• WHAT TO DO: Repeat only the lines running from the beginning of the material through the line that contains "GLACOM® (1449, 983)".

• RECORDED INFORMATION:
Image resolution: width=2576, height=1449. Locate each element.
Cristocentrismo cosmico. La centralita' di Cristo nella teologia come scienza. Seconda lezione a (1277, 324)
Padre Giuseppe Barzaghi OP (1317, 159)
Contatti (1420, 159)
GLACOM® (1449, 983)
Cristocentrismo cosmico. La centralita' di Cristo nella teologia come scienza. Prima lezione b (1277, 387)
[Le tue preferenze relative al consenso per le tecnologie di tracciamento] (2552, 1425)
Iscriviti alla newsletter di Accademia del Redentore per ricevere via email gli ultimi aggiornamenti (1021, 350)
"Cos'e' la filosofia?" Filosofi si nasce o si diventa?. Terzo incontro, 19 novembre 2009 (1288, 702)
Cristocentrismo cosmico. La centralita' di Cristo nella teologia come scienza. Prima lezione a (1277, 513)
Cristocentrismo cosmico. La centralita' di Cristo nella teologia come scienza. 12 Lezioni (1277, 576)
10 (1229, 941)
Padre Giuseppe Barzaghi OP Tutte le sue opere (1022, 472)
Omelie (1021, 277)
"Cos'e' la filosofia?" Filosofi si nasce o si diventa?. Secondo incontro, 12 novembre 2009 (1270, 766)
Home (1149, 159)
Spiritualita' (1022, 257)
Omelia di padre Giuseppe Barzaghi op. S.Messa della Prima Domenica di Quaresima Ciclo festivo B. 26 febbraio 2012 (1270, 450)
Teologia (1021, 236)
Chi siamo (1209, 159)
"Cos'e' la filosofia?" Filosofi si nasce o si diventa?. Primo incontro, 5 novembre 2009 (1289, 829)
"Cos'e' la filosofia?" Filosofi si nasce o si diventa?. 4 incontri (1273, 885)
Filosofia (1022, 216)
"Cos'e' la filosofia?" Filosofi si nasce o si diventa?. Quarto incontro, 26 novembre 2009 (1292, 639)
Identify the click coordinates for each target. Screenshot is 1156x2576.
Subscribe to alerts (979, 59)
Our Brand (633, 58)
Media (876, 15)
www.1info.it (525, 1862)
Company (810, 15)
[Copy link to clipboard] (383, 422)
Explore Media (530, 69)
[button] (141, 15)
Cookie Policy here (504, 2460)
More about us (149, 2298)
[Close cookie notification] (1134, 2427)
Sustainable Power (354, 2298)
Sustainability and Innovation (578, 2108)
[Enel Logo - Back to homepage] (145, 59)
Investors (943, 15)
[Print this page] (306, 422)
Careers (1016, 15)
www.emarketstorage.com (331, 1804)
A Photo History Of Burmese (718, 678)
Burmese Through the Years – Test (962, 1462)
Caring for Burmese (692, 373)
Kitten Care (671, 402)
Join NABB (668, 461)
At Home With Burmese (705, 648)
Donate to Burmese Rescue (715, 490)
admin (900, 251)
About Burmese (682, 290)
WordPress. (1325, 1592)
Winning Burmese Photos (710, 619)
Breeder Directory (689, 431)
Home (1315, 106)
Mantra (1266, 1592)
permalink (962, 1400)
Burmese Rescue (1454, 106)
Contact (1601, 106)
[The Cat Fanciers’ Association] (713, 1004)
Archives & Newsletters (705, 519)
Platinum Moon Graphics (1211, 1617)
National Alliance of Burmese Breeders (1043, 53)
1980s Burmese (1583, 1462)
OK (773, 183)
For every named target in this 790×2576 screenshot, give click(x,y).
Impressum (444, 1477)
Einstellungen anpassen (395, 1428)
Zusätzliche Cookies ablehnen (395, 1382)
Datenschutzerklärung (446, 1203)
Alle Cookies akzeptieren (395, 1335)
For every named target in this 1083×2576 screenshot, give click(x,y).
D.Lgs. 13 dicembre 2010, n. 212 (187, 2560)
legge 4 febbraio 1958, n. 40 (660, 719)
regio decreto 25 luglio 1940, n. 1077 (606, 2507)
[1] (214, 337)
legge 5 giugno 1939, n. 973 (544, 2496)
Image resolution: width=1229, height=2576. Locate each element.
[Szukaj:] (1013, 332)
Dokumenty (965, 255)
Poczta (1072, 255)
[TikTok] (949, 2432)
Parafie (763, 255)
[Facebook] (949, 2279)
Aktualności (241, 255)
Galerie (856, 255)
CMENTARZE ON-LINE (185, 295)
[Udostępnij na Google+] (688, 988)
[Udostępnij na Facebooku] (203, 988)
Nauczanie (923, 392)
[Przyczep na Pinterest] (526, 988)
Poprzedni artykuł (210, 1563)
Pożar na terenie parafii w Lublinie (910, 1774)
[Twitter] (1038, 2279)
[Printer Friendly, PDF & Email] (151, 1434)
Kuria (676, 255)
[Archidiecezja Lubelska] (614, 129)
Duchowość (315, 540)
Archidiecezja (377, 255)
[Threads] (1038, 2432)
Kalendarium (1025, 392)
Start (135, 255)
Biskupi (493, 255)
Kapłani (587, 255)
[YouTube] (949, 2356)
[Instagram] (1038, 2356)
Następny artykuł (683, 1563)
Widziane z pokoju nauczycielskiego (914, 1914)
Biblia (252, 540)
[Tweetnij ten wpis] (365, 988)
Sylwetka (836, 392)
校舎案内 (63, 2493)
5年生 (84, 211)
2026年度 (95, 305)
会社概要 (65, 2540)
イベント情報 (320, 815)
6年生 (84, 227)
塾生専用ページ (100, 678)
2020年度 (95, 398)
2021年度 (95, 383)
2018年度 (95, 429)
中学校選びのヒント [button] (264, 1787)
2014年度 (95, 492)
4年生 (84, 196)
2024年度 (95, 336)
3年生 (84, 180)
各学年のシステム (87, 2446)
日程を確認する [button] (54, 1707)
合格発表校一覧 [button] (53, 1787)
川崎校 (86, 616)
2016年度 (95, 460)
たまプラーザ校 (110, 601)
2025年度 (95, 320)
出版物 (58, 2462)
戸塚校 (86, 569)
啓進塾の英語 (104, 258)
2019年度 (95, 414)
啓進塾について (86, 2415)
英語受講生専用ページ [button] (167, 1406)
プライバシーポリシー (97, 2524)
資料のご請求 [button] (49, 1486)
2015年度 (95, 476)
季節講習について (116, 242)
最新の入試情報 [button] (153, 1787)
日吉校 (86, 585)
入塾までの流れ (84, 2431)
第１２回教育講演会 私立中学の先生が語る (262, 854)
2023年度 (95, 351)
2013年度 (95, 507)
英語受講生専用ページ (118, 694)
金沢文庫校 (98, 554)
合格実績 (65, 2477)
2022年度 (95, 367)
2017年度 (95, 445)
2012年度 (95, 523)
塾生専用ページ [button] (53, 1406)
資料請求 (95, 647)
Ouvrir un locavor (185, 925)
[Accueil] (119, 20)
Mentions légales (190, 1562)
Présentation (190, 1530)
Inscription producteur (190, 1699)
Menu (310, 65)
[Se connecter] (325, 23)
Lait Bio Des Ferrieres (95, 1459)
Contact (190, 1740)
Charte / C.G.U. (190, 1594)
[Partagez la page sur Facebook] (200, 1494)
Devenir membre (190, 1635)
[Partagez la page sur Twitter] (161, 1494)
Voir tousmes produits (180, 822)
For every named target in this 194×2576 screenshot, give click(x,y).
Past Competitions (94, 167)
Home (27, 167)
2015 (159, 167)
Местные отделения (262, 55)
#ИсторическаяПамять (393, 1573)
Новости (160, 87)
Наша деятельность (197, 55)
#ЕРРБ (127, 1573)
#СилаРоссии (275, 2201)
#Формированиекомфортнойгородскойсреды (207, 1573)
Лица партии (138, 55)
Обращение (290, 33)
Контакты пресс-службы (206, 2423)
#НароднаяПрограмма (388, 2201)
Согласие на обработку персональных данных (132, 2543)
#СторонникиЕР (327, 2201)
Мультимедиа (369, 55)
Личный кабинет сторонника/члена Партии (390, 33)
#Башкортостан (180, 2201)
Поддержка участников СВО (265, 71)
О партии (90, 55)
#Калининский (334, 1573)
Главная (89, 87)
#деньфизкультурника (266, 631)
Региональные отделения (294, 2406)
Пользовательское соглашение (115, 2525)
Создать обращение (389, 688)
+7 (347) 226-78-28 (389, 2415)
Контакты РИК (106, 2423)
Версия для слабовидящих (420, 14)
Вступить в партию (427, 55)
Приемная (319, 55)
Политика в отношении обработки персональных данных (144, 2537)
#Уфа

• ANSWER SPACE:
Image resolution: width=2576, height=1449. Locate each element.
Cristocentrismo cosmico. La centralita' di Cristo nella teologia come scienza. Seconda lezione a (1277, 324)
Padre Giuseppe Barzaghi OP (1317, 159)
Contatti (1420, 159)
GLACOM® (1449, 983)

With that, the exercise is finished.